Prior to The Big City, director Satyajit Ray had never tackled a contemporary project, choosing to focus on explorations of traditional Indian life. Those traditions are upended here, as his move to the 1960s allows for a look at the rise of women in the urban workplace, as well as the resulting fallout in the home environment. As in much of his work, he zooms in on one family in particular, utilizing them as a microcosm of the prevailing cultural changes of the time.
In order to make ends meet, a plucky wife named Arati (Madhabi Mukherjee) searches for and finds employment as a door-to-door salesgirl peddling sewing machines. Her husband is also employed as an accountant at a new bank, but with extended family to support under their roof, the extra income is necessary. Women in the workplace are still a rare commodity in the era, so she has to fight resistance at home as well as in her company. She quickly finds that she enjoys her work, independence, and exposure to new experiences such as makeup and friendship with a half-Indian co-worker.
The more she enjoys her job, the greater her husband Subrata’s (Anil Chatterjee) unhappiness, as he increasingly feels like a loser for not being able to support the family himself in a traditional breadwinner role. When he loses his job entirely, those feelings of uselessness and envy are magnified, with him spending his days moping around the home and snooping on his wife. It doesn’t help that his father is living with them, himself resigned to begging former students for handouts while concurrently lambasting his son and daughter-in-law for their reversed gender roles.

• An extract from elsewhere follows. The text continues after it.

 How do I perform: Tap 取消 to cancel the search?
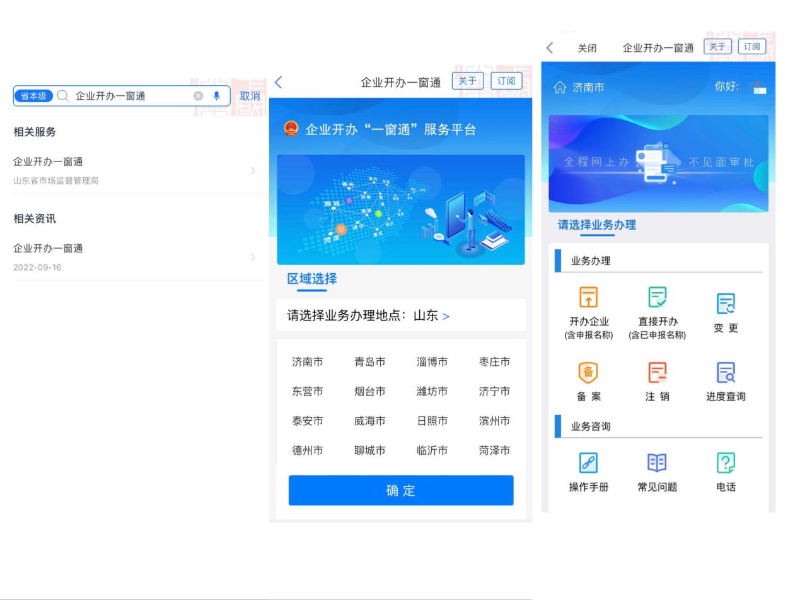[250, 96]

Through it all, the film is a moving portrait of Arati’s blossoming independence, as she finds steely resolve in herself to stand up for what she believes is correct, such as her defense of her co-worker friend and her refusal to defer to her husband’s and father-in-law’s wishes to leave the workforce. Mukherjee is a vision in her character’s transformation from meek traditional housewife to opinionated salesperson, once again communicating so much emotion through her remarkable eyes that her dialogue is largely secondary.
While the technical qualities of the film aren’t quite as accomplished as Charulata, the intriguing and at times surprising exploration of shifting social mores makes this a more rewarding viewing experience. Chatterjee is a bit one-dimensional in his hangdog moping, but Mukherjee more than compensates with her deep and well-developed character. Ray again demonstrates full mastery of the art form of film, stacking up equally against the best Western auteurs with engaging shot selections and tightly choreographed scenes. While his work may not be widely known here, there’s no longer any excuse to continue that oversight thanks to Criterion’s continued exploration of his remarkable catalog.
As with Charulata and The Music Room, the new, restored 2K digital transfer is completely impeccable on Blu-ray, with no noticeable debris, artifacting, or contrast variance. Sound is presented in uncompressed monaural. Abundant bonus features include a new exclusive interview with Mukherjee where she discusses the film and her thoughts on Ray, along with a 1970s documentary short about Ray and a new interview with a Ray scholar. Best of all, there’s a complete one-hour short feature by Ray called The Coward filmed around the same era and also starring Mukherjee. The film covers similar ground regarding modern female empowerment and is well worth the extra viewing time.